Ruhr Museum

Zerstörungen und Wiederaufbau

Durch die beiden Weltkriege kam dem Ruhrgebiet zweimal eine Doppelfunktion zu, die seine Bedeutung als montane Industrieregion in Deutschland zementierte: Es war Rüstungszentrum in den Kriegen und anschließend Kristallisationskern des Wiederaufbaus.
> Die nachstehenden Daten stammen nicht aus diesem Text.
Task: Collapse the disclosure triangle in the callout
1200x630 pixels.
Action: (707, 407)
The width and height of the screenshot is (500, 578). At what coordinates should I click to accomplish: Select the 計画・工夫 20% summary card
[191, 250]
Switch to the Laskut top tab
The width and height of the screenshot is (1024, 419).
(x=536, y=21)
Im Ersten Weltkrieg trafen der Hunger, im Zweiten Weltkrieg der Bombenkrieg das Ruhrgebiet besonders hart. Zwischen den Weltkriegen kam es zu revolutionären Erhebungen, vor allem während des "Ruhrkampfes" 1920. Das Ruhrgebiet war intensiv in die Verbrechen des Nationalsozialismus verstrickt. Massive Rationalisierung und Mechanisierung im Bergbau und neue Verwendungen für die Kohle bei der Elektrizitäts- und Gaserzeugung verfestigten die montane Struktur des Ruhrgebiets. Dazu gehörte auch die neu entstehende Chemieindustrie an der Lippe.

Die Verstetigung des industriellen Ballungsraums führte aber auch zu einer verstärkten Urbanisierung, in der die Voraussetzungen für den Wiederaufbau als Stadtregion nach 1945 geschaffen wurden.